What I found was a small but passionate group of people practically committed to the life and work of local writers. An idiosyncratic crowd for sure, but inspiring no less. Addicted to this writing business myself, it was reassuring to meet a sample of this previously amorphous community ‘in the flesh’.
There are similar groups to this in every state and territory of Australia, but Victoria’s membership dwarfs them all (AGM attendance aside!). What is it about Victoria, and Melbourne in particular, and the written word? One of its writers Sonya Hartnett describes this city as uniquely and historically ‘bookish’, and another, Sophie Cunningham, ‘a city that lives in its head.’ According to historians, it has ever been so. Even in the early days of the colony, artists, writers and ‘bohemians’ were drawn here in significant numbers. Today, I am told, Melbourne is home to a third of Australia’s writers, a third of the nation’s bookstores, and accounts for over 40 per cent of national book sales.
With great fanfare, Melbourne was officially recognised as a UNESCO City of Literature back in 2008, only the second city to be designated as such after Edinburgh. Today we share the podium with six other cities around the world. In a recent essay in the journal Meanjin, the authors note the qualifications unique to each of these cities, Melbourne’s being tied less to its literary history and more to the bookish interests of its residents. They have us tagged!

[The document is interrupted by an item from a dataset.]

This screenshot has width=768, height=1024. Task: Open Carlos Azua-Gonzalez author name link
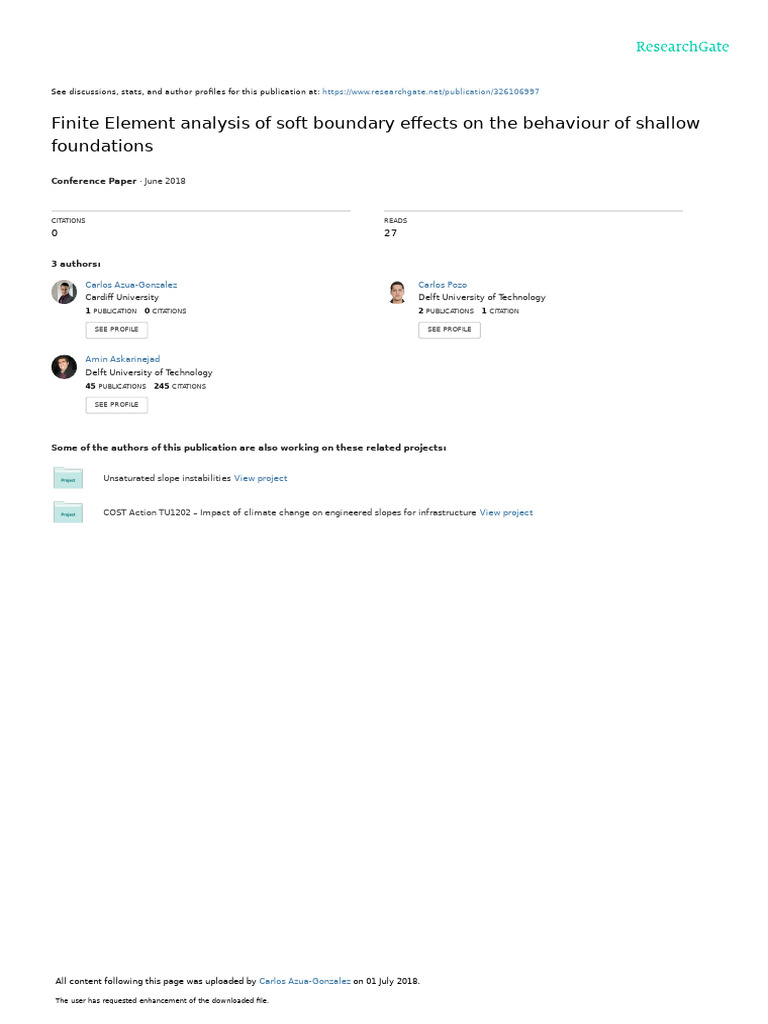(x=131, y=285)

I’m not sure any of this means much. As for the cache of ‘urban cool’ this bestows upon us, I suspect it’s more in our imagination than anywhere else. Indeed, the above essay makes the suggestion that the diversity of Melbourne’s current literary interests is as much a result of the city’s ‘less-than-lovely geography’, a factor that keeps us all indoors and reading, than anything more glamorous.
Still, however we got this way, I like it. A bookish city. That’ll do me.
Sonya Hartnett, Life in Ten Houses: A Memoir, Melbourne: Penguin, 2012, 9.
Sophie Cunningham, Melbourne, Sydney: New South, 2011, 7.
Caroline Hamilton & Kirsten Searle, ‘Great Expectations–Making a City of Literature’ in Meanjin (1/2014), 142-151.